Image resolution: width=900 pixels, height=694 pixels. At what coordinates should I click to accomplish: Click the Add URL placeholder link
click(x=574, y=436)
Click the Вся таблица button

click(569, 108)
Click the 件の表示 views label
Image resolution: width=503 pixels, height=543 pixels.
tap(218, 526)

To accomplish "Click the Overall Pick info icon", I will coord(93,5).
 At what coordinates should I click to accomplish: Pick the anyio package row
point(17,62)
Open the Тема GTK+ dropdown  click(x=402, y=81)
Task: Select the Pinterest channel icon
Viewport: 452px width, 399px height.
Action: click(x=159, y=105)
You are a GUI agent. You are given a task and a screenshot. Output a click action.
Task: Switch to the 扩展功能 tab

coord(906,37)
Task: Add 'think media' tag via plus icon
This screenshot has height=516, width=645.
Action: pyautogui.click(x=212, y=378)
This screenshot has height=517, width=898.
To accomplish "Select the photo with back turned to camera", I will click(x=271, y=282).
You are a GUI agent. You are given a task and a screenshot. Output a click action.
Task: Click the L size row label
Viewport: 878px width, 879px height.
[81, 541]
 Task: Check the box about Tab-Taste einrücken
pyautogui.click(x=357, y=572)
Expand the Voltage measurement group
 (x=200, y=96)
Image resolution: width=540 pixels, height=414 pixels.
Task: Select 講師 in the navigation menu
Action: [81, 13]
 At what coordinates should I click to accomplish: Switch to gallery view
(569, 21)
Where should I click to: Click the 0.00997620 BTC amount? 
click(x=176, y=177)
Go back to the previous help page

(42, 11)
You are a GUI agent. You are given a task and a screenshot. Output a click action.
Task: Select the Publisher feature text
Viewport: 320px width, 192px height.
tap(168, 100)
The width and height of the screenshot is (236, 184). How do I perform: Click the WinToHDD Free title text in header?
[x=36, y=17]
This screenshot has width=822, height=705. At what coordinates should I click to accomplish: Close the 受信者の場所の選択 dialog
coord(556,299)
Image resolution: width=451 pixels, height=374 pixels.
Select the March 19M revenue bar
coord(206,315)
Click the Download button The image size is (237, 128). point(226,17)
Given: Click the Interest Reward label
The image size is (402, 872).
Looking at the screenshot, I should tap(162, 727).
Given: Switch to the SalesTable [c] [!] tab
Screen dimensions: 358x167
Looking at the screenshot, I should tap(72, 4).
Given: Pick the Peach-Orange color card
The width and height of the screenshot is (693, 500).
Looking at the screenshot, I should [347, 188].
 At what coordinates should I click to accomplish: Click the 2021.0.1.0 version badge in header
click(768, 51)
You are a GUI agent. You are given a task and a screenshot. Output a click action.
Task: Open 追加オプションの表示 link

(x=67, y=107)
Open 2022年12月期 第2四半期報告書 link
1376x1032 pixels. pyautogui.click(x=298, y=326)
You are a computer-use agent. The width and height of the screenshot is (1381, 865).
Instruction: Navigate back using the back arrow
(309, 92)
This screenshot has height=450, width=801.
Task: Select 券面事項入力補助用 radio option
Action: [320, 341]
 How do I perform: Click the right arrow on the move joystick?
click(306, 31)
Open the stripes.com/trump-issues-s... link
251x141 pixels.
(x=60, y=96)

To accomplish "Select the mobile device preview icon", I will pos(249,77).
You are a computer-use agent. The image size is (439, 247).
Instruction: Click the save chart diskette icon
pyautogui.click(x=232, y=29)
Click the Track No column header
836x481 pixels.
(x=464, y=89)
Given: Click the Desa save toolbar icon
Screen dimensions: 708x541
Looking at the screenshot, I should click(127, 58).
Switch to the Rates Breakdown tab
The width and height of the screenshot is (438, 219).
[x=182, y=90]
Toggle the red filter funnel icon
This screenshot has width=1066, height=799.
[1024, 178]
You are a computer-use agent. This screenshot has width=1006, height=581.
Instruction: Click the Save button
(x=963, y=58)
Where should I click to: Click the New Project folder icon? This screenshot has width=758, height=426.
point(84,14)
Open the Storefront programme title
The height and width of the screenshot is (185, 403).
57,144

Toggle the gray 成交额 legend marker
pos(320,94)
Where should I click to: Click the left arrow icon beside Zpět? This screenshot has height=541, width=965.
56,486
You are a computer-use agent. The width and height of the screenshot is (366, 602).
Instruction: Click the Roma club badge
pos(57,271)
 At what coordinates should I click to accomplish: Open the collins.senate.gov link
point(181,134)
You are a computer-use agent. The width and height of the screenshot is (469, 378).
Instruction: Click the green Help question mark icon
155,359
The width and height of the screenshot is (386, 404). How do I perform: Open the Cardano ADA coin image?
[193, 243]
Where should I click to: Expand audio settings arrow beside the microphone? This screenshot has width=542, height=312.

-*-

Copy the listing above out again in its entirety, exactly as written.

Image resolution: width=900 pixels, height=694 pixels. At what coordinates should I click to accomplish: Click the Add URL placeholder link
click(x=574, y=436)
Click the Вся таблица button

click(569, 108)
Click the 件の表示 views label
Image resolution: width=503 pixels, height=543 pixels.
tap(218, 526)

To accomplish "Click the Overall Pick info icon", I will coord(93,5).
 At what coordinates should I click to accomplish: Pick the anyio package row
point(17,62)
Open the Тема GTK+ dropdown  click(x=402, y=81)
Task: Select the Pinterest channel icon
Viewport: 452px width, 399px height.
Action: click(x=159, y=105)
You are a GUI agent. You are given a task and a screenshot. Output a click action.
Task: Switch to the 扩展功能 tab

coord(906,37)
Task: Add 'think media' tag via plus icon
This screenshot has height=516, width=645.
Action: pyautogui.click(x=212, y=378)
This screenshot has height=517, width=898.
To accomplish "Select the photo with back turned to camera", I will click(x=271, y=282).
You are a GUI agent. You are given a task and a screenshot. Output a click action.
Task: Click the L size row label
Viewport: 878px width, 879px height.
[81, 541]
 Task: Check the box about Tab-Taste einrücken
pyautogui.click(x=357, y=572)
Expand the Voltage measurement group
 (x=200, y=96)
Image resolution: width=540 pixels, height=414 pixels.
Task: Select 講師 in the navigation menu
Action: [81, 13]
 At what coordinates should I click to accomplish: Switch to gallery view
(569, 21)
Where should I click to: Click the 0.00997620 BTC amount? 
click(x=176, y=177)
Go back to the previous help page

(42, 11)
You are a GUI agent. You are given a task and a screenshot. Output a click action.
Task: Select the Publisher feature text
Viewport: 320px width, 192px height.
tap(168, 100)
The width and height of the screenshot is (236, 184). How do I perform: Click the WinToHDD Free title text in header?
[x=36, y=17]
This screenshot has width=822, height=705. At what coordinates should I click to accomplish: Close the 受信者の場所の選択 dialog
coord(556,299)
Image resolution: width=451 pixels, height=374 pixels.
Select the March 19M revenue bar
coord(206,315)
Click the Download button The image size is (237, 128). point(226,17)
Given: Click the Interest Reward label
The image size is (402, 872).
Looking at the screenshot, I should tap(162, 727).
Given: Switch to the SalesTable [c] [!] tab
Screen dimensions: 358x167
Looking at the screenshot, I should tap(72, 4).
Given: Pick the Peach-Orange color card
The width and height of the screenshot is (693, 500).
Looking at the screenshot, I should [347, 188].
 At what coordinates should I click to accomplish: Click the 2021.0.1.0 version badge in header
click(768, 51)
You are a GUI agent. You are given a task and a screenshot. Output a click action.
Task: Open 追加オプションの表示 link

(x=67, y=107)
Open 2022年12月期 第2四半期報告書 link
1376x1032 pixels. pyautogui.click(x=298, y=326)
You are a computer-use agent. The width and height of the screenshot is (1381, 865).
Instruction: Navigate back using the back arrow
(309, 92)
This screenshot has height=450, width=801.
Task: Select 券面事項入力補助用 radio option
Action: [320, 341]
 How do I perform: Click the right arrow on the move joystick?
click(306, 31)
Open the stripes.com/trump-issues-s... link
251x141 pixels.
(x=60, y=96)

To accomplish "Select the mobile device preview icon", I will pos(249,77).
You are a computer-use agent. The image size is (439, 247).
Instruction: Click the save chart diskette icon
pyautogui.click(x=232, y=29)
Click the Track No column header
836x481 pixels.
(x=464, y=89)
Given: Click the Desa save toolbar icon
Screen dimensions: 708x541
Looking at the screenshot, I should click(127, 58).
Switch to the Rates Breakdown tab
The width and height of the screenshot is (438, 219).
[x=182, y=90]
Toggle the red filter funnel icon
This screenshot has width=1066, height=799.
[1024, 178]
You are a computer-use agent. This screenshot has width=1006, height=581.
Instruction: Click the Save button
(x=963, y=58)
Where should I click to: Click the New Project folder icon? This screenshot has width=758, height=426.
point(84,14)
Open the Storefront programme title
The height and width of the screenshot is (185, 403).
57,144

Toggle the gray 成交额 legend marker
pos(320,94)
Where should I click to: Click the left arrow icon beside Zpět? This screenshot has height=541, width=965.
56,486
You are a computer-use agent. The width and height of the screenshot is (366, 602).
Instruction: Click the Roma club badge
pos(57,271)
 At what coordinates should I click to accomplish: Open the collins.senate.gov link
point(181,134)
You are a computer-use agent. The width and height of the screenshot is (469, 378).
Instruction: Click the green Help question mark icon
155,359
The width and height of the screenshot is (386, 404). How do I perform: Open the Cardano ADA coin image?
[193, 243]
Where should I click to: Expand audio settings arrow beside the microphone? This screenshot has width=542, height=312.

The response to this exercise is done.